Ранним утром снова началось хождение в прихожей, но шаги были твердые, уверенные, изредка раздавался хрипловатый, негромкий смех, но вот хлопнула дверь и наступила глубокая тишина. Видимо, и Малика ушла с ними. Мари осторожно открыла дверь, виляя хвостом, из-под ее ног выскочил Жига, добежал до кухни, затем вернулся обратно через прихожую. Баронесса действительно ушла со своими гостями, иначе Жига не подбежал бы к ее комнате, где он провел столько дней взаперти, голодный и холодный. Все двери были распахнуты. Мари заглянула в комнату. Там все было вверх дном: по полу разбросаны подушки, ковер залит вином, кресла сдвинуты в один угол, всюду валяются объедки. Она тихонько свистнула шнырявшему под столом Жиге, и они побежали обратно на кухню, затем — к Пинтерам.

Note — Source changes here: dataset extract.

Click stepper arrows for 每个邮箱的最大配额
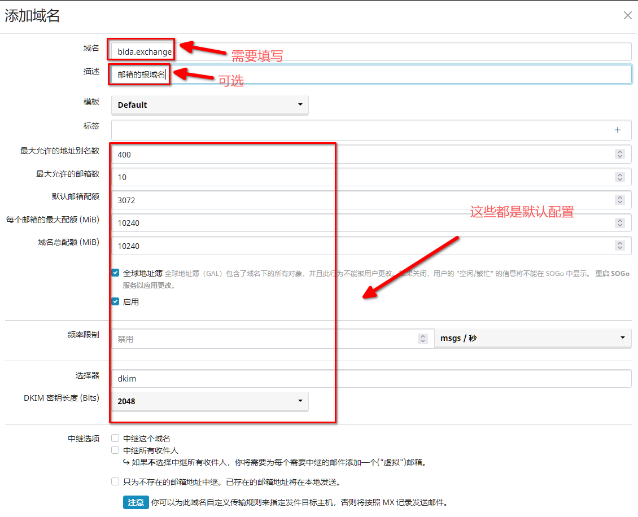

Весь дом возмущается ночной оргией, рассказывала Юци Пинтер, когда они вдвоем завтракали в кухне. Чуть свет приходили обе старые девы Коша, жаловались Пинтеру-старшему. А Лацкович подстерегла уходившую компанию на веранде и все высказала баронессе.
— Мой муж только хмыкает, мол, он ничего не может, жалуйтесь дворнику. А ваш зять говорит, что он спал, ничего не слышал, если бы его разбудили, он показал бы им. Ей-богу, мне было очень жаль вас, Маришка.
Теперь уже Мари улыбалась, признаваясь, что они струхнули с Жигой, но в конце концов все-таки уснули.
— Квартиру здорово загадили, посмотрим, как Малика уберет после них. — И Мари пожала плечами, дескать, пусть как хочет, а ее это не касается.
— Гости баронессы тоже аристократы. Говорят, что тот, с кем Вайтаи путалась в прошлый раз, будто бы граф Фештетич. Теперь я и сама вижу, что это за люди… Пойду скрою костюм, а то из-за него всю ночь кошмары снились.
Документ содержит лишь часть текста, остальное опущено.